Paul Curtis was impressed, especially after witnessing a performance at the New Farm Powerhouse.1 Cloaked in a wedding dress with an ox heart slung around her neck, Gaffney sang opera standing in a pit of putrid water, surrounded by writhing, naked dancers. The pair began dating, and Gaffney was brought into the Regurgitator fold, writing press releases that themselves became an important component in the marketing of the group.

  Not that Regurgitator really needed the help. Few bands boasted a public image so perfectly in tune with their music. The artwork for the New EP urged the consumer to ‘please dispose of package thoughtfully’, even supplying a use-by date of 15 August 1995 – the same day as the CD’s release. Any accusations of gimmickry, however, were easily defended: musically, Blubber Boy and the ferocious Track One represented an enormous advance for a band little more than a year old.

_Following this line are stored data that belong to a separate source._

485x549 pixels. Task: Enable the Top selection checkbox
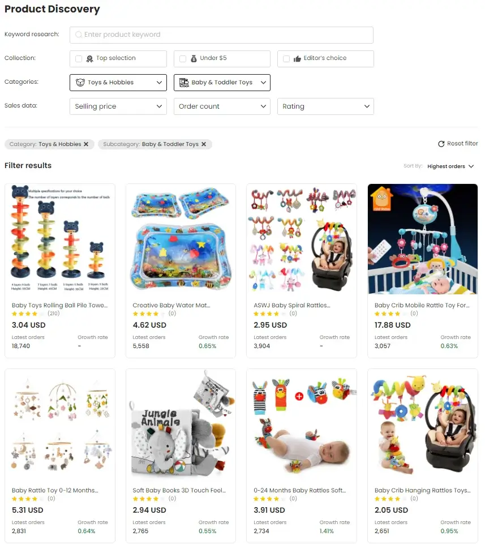coord(79,59)
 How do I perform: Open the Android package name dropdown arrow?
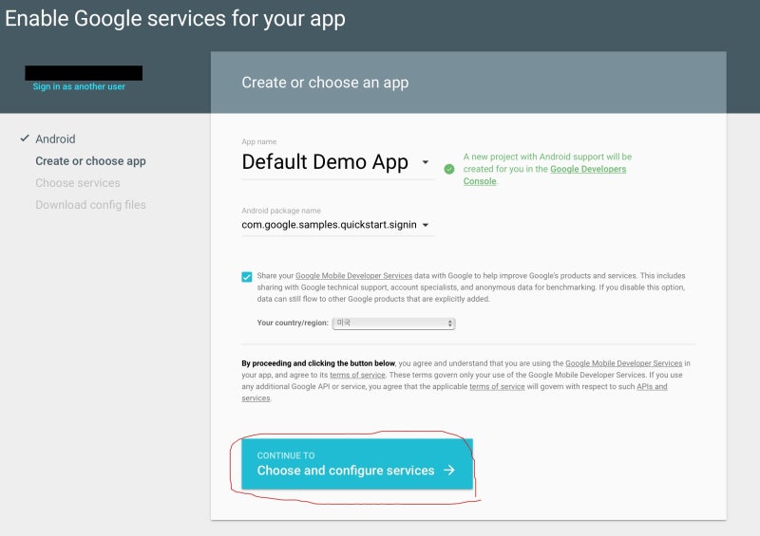[425, 225]
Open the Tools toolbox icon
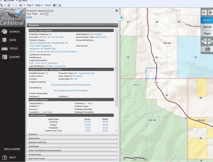Viewport: 213px width, 162px height. point(4,49)
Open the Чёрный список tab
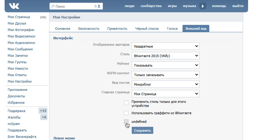This screenshot has width=253, height=140. coord(147,29)
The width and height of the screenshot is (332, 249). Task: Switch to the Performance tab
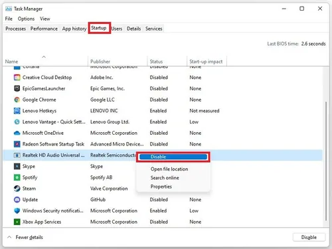44,29
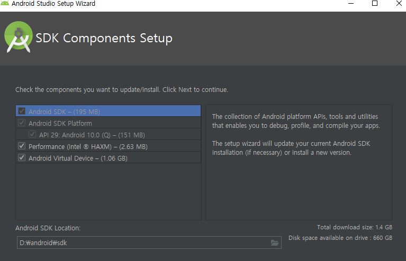Open folder browser for SDK location

275,243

  But Regurgitator was not above pushing the creative control clause in their contract to the limit. Coming after Blubber Boy, the band’s next release, FSO – Fuck Shit Off – was more statement than single. Ninety-three seconds of blistering hardcore, the song was buried in the middle of 18 minutes of feedback. Edited for radio programmers, the single became the most recalled Regurgitator item ever: many fans returned or sold their copies, unsure what exactly they’d spent their money on.

  Ben Ely: We enjoyed pushing people’s buttons. We weren’t really popular with the record company when we started; they didn’t really like us, except for Michael [Parisi]. So we kind of liked pissing them off. The noise bit was my idea.

  Such was Regurgitator’s popularity, however, that for the time being the group held the whip hand. Following a tour of Europe and Japan, the band began 1996 as a major drawcard for the Big Day Out, playing every date from Auckland to Perth, handling their transition to the main stage with ease. When the group told Warner they wanted to record their debut album in Thailand, no one turned a hair.

  Lee and Ely had scouted around for a cheap local studio while on holiday in Bangkok prior to the band’s European tour. One month after finishing the Big Day Out shows, the band reconvened in Bangkok for three weeks of recording at Centre Stage Studios.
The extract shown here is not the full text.